**DIRECTIONS**
Please output exactly the lines of the material from the first through the line containing "Click the Japan", and nothing more.
★ ★ ★ ★ ★ ★ ★
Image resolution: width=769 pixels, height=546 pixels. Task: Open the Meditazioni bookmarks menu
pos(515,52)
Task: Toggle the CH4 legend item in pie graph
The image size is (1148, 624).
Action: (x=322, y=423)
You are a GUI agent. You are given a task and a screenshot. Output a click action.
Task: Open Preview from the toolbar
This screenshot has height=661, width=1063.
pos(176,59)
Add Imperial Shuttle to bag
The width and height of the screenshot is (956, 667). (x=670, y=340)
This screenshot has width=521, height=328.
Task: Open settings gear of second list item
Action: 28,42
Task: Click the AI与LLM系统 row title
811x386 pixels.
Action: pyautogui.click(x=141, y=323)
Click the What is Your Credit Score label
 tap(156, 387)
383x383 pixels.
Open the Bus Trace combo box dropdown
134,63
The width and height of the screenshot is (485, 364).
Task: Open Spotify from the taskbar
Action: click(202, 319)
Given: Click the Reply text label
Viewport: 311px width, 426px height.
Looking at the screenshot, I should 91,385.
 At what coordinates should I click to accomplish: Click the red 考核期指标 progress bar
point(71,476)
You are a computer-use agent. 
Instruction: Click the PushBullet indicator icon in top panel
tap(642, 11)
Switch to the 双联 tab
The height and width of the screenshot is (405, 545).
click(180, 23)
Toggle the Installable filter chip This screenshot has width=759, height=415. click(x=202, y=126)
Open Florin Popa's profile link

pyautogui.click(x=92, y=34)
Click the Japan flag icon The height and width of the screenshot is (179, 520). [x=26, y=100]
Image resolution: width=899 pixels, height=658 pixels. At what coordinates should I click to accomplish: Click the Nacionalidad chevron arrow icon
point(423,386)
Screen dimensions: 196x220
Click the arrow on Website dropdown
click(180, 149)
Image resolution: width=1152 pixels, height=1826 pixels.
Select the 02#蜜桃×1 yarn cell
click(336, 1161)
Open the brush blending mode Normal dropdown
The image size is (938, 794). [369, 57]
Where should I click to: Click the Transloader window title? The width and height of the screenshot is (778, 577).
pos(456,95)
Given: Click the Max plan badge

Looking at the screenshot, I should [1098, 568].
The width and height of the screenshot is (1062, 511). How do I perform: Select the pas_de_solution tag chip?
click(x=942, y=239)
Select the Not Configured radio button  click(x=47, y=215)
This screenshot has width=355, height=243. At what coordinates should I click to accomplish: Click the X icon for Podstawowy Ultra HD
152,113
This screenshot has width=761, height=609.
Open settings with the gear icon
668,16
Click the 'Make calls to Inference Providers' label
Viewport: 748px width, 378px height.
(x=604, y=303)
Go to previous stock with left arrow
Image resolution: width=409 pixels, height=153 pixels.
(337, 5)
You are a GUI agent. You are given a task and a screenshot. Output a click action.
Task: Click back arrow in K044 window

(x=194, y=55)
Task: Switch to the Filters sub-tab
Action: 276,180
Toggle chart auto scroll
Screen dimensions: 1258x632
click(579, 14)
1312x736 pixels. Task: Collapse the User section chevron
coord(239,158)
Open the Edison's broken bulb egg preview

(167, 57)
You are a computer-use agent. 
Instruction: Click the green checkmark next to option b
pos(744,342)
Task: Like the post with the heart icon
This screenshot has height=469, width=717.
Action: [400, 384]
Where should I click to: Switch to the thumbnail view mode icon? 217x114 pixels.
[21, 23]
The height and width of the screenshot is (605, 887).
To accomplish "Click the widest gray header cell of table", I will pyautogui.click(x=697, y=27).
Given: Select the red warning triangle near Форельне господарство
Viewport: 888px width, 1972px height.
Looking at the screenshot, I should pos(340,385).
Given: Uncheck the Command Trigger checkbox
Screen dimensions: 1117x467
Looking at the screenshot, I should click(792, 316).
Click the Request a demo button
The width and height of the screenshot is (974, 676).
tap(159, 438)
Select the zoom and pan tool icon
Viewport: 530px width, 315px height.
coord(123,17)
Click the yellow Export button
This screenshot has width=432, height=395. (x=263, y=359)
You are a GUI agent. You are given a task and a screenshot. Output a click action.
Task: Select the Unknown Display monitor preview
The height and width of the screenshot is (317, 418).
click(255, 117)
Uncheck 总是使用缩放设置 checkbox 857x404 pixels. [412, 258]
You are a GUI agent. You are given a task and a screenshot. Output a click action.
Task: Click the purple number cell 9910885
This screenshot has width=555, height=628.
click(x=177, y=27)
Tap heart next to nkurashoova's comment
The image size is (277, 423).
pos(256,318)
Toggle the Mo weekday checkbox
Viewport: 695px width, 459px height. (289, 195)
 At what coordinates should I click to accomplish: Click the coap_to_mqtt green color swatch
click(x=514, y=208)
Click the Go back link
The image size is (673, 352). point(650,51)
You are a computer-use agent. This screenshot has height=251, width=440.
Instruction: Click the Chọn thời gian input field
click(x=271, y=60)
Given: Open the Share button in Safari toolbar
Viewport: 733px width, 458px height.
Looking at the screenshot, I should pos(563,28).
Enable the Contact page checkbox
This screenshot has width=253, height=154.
★ ★ ★ ★ ★ ★ ★
**SOLUTION**
Image resolution: width=769 pixels, height=546 pixels. Task: Open the Meditazioni bookmarks menu
pos(515,52)
Task: Toggle the CH4 legend item in pie graph
The image size is (1148, 624).
Action: (x=322, y=423)
You are a GUI agent. You are given a task and a screenshot. Output a click action.
Task: Open Preview from the toolbar
This screenshot has height=661, width=1063.
pos(176,59)
Add Imperial Shuttle to bag
The width and height of the screenshot is (956, 667). (x=670, y=340)
This screenshot has width=521, height=328.
Task: Open settings gear of second list item
Action: 28,42
Task: Click the AI与LLM系统 row title
811x386 pixels.
Action: pyautogui.click(x=141, y=323)
Click the What is Your Credit Score label
 tap(156, 387)
383x383 pixels.
Open the Bus Trace combo box dropdown
134,63
The width and height of the screenshot is (485, 364).
Task: Open Spotify from the taskbar
Action: click(202, 319)
Given: Click the Reply text label
Viewport: 311px width, 426px height.
Looking at the screenshot, I should 91,385.
 At what coordinates should I click to accomplish: Click the red 考核期指标 progress bar
point(71,476)
You are a computer-use agent. 
Instruction: Click the PushBullet indicator icon in top panel
tap(642, 11)
Switch to the 双联 tab
The height and width of the screenshot is (405, 545).
click(180, 23)
Toggle the Installable filter chip This screenshot has width=759, height=415. click(x=202, y=126)
Open Florin Popa's profile link

pyautogui.click(x=92, y=34)
Click the Japan flag icon The height and width of the screenshot is (179, 520). [x=26, y=100]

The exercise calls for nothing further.